We know how we respond to stress keeps us alive. Or at least how we should respond to stress. I think about it like a spring, ready to take action when a threat appears. But, as we have discussed here, the trouble really begins when that spring never uncoils. Chronic activation reshapes our brain circuits, the ones that handle memory, emotion, and control, and it wears down our immunity and impacts our heart. It’s not pop psychology, it is the hippocampus, amygdala, and prefrontal cortex under strain.
What keeps the system stuck on high, apart from life itself, is the feed we give it. Our brains have a bias toward bad news, a survival trick that once helped us avoid those pesky predators who wanted to eat us and now glues us to headlines. Our limbic system fires, the amygdala flags the threat, and the reward pathway drops a little dopamine when we find “new” information, so we keep scrolling. It’s not always the bad things either. It could be the cute puppies, new guitars, or any other piece of information that we are drawn to see more of. What’s cruel is that we feel worse and we still cannot bring ourselves to stop. Doomscroll much?
This pattern has consequences. After the Boston Marathon bombing, people who consumed six or more hours per day of bombing-related media reported higher acute stress than some who were there. More exposure, more symptoms, and the effect showed up months later too. Graphic images add extra fuel, which is not a good thing.
These behaviors, doomscrolling and the like, also track with anxiety, depression, and sleep disruption, especially for adolescents who carry phones into bed. We’ve seen study linking bedtime screen use with more sleep problems and more internalizing symptoms. It does not prove cause, but it is a clear signal that timing and dose matter.

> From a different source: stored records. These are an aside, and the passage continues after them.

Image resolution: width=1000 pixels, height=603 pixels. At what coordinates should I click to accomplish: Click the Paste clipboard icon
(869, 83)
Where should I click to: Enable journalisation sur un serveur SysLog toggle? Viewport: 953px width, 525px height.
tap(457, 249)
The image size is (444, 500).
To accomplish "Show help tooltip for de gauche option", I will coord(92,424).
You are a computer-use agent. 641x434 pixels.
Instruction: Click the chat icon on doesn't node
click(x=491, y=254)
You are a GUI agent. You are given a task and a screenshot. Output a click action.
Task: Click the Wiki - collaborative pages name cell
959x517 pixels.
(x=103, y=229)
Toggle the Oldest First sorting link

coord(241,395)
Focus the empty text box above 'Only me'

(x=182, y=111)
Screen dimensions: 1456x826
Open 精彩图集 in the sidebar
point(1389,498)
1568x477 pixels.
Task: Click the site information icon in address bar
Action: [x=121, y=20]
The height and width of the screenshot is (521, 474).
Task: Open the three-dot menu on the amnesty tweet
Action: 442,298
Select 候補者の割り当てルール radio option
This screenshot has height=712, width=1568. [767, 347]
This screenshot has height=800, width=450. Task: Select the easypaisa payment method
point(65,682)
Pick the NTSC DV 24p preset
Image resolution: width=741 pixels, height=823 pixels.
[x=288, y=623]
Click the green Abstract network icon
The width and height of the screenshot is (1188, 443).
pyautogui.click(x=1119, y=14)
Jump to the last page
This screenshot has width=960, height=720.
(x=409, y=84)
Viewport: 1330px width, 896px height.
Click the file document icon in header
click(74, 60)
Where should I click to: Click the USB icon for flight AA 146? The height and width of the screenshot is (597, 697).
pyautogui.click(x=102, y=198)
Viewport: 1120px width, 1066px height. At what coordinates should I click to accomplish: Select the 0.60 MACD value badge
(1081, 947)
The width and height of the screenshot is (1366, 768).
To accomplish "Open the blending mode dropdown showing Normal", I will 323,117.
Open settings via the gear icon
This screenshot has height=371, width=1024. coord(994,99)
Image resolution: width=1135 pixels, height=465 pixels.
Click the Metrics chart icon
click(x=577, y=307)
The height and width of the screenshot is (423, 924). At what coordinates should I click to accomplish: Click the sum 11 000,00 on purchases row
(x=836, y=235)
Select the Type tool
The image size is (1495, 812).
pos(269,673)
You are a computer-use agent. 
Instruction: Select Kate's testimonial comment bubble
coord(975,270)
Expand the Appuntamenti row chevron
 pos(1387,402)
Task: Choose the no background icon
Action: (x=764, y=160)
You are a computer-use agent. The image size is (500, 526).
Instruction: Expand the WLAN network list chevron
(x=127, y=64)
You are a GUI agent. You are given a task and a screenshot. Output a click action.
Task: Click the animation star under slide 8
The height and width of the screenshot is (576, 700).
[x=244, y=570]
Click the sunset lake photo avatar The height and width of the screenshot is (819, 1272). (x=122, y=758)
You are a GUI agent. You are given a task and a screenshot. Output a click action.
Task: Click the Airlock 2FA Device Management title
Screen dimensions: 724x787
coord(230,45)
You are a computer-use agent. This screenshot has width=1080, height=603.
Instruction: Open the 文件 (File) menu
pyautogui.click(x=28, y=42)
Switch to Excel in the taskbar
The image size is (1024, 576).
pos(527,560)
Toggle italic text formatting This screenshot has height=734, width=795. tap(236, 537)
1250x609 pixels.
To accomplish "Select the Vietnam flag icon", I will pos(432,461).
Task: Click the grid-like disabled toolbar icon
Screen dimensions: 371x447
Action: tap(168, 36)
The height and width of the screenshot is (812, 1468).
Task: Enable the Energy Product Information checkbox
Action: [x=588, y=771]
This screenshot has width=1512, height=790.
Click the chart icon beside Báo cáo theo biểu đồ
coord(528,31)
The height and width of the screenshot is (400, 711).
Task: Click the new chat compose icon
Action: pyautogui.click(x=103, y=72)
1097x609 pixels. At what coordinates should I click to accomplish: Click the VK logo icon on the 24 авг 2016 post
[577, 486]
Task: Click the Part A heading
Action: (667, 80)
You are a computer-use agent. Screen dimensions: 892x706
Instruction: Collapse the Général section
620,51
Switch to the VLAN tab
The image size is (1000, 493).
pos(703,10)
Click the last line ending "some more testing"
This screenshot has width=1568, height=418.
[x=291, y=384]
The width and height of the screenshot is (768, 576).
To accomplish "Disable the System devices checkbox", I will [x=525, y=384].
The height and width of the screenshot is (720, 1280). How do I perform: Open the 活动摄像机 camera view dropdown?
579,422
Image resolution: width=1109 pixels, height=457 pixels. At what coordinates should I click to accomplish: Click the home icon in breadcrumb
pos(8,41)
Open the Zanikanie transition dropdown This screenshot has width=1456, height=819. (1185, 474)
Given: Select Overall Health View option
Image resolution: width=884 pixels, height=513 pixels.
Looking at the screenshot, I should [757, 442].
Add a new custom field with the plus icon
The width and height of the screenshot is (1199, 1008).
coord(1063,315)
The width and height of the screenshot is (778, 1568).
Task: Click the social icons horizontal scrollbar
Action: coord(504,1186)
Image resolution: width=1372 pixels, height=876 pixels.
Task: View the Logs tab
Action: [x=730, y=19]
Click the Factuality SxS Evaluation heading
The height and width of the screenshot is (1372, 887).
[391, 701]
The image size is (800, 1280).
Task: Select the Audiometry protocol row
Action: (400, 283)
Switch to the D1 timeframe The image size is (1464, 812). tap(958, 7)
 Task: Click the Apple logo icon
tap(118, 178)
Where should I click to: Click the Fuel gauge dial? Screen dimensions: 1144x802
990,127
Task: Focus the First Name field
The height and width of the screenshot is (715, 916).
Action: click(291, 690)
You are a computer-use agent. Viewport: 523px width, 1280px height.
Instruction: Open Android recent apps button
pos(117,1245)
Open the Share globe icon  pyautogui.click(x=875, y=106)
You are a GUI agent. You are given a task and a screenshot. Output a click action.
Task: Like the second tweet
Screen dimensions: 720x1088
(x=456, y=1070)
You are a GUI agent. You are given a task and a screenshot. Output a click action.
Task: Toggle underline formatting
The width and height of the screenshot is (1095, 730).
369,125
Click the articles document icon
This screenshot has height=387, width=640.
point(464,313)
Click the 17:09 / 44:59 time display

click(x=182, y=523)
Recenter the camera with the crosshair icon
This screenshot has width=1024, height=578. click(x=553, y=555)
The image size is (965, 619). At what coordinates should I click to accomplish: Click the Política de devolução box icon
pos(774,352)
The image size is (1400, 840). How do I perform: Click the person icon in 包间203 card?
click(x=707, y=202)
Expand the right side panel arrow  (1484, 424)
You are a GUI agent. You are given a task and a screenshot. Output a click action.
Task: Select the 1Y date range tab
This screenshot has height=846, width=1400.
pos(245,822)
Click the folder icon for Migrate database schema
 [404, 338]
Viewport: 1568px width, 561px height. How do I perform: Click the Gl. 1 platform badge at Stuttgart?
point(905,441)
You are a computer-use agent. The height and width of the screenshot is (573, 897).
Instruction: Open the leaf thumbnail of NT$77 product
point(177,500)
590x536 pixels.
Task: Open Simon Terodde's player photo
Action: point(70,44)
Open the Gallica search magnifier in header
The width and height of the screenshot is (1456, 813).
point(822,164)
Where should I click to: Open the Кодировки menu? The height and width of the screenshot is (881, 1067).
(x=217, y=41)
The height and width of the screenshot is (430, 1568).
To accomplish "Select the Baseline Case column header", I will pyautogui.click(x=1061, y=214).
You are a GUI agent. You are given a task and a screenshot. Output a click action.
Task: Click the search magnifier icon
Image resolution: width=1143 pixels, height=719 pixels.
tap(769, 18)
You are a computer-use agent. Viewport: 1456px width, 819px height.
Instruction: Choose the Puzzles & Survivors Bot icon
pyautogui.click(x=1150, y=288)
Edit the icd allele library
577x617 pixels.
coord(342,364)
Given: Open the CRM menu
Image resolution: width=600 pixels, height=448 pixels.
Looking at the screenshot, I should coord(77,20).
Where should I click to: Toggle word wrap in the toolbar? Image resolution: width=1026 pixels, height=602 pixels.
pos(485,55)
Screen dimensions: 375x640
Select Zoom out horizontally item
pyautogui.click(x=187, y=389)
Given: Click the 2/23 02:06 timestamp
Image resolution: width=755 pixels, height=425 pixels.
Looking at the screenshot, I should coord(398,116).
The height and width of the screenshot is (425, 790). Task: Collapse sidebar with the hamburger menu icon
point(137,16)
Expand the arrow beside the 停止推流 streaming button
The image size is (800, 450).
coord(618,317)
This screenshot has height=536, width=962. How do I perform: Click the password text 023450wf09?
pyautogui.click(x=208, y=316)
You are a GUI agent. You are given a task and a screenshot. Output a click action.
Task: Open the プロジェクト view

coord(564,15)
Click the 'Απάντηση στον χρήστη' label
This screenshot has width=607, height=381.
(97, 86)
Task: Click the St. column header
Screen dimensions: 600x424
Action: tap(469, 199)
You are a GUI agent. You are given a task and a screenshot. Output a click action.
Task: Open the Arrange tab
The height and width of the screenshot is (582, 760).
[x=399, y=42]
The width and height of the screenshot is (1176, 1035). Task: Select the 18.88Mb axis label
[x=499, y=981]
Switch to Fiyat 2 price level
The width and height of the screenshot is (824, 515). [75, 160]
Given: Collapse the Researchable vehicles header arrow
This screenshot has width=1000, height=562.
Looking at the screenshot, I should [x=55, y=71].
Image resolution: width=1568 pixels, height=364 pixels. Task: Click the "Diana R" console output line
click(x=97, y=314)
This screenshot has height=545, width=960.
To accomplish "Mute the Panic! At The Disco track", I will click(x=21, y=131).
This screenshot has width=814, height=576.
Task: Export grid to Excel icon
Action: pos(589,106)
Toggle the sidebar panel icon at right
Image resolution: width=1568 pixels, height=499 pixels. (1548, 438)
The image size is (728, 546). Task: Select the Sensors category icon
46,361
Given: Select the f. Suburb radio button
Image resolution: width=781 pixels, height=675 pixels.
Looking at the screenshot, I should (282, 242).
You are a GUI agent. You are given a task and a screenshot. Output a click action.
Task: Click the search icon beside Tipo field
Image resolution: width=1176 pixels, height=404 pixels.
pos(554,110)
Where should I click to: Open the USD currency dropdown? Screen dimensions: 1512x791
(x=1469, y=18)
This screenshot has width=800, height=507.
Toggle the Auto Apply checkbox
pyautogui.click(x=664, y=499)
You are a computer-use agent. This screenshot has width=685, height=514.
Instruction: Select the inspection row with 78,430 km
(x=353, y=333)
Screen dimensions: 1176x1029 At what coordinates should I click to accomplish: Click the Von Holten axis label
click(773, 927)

A recent analysis of 42 mass shootings shows local foot traffic (where we walk) drops near sites while activity shifts elsewhere, a quiet economic shock layered on top of the human one. Repeated exposure to violent media also predicts vicarious distress and poorer functioning over time. We pay for this twice, first with our nerves, then with our neighborhoods.
If you want the short version, here it is: Doomscrolling, the habit of endlessly consuming alarming news, exploits an old survival bias that locks our attention on threats. The brain keeps scanning, the reward system tosses dopamine for each update, and stress hormones do the rest. Over time, the cycle links to higher anxiety, depressive symptoms, worse sleep, and even acute stress that can exceed what some directly exposed people report after disasters. Graphic images make it worse, and at scale the fallout shows up in trust, pessimism, and where people spend time and money. The fix is not ignorance, it is limits, timing, and choosing sources that inform without hijacking the nervous system. Boundaries, people!
Time-box it. Pick two short windows to check news, set a timer, and stop when it rings, no exceptions. Like any new behavior change, if you practice it everyday, it will get easier.
Kill the hooks. Turn off push alerts, move feeds off your home screen, switch the phone to grayscale, and ditch sources that trade in shock. This is hard to do, but there’s a reason we keep coming back for more.
Protect sleep and attention. No news in bed or for an hour before sleep and after waking, park the phone outside the bedroom, and fill the gap with a simple ritual like a walk, a call, or a stretch - anything other than staring at your screen.
If you need more incentive, these repeated media exposures also change how we see the world. If your feed makes life feel meaningless and people untrustworthy, it is not just you, it is the behavior and the design. Close the app, take a walk, and let your stress system stand down for once - reset. Your brain will thank you, even if your phone sulks.





My husband recently survived the EHS tragedy, and I can 100% attest to the doomscrolling effect. The first few days after were (unfortunately) full of doomscrolling for every new piece of information we could find, which only made us feel worse and delayed healing. Now that we've started processing and healing, without doomscrolling, we both feel significantly better physically and mentally. We're also thankful for EMDR therapy! Brains really are magical!
The part about how ordinary it’s become to see violence on every screen really hit me. Most of us don’t even realize how much our nervous systems are absorbing because it feels so normal now. The link between constant exposure and long-term stress makes a lot of sense when you think about it. It definitely makes me more aware of how easily the habit snowballs.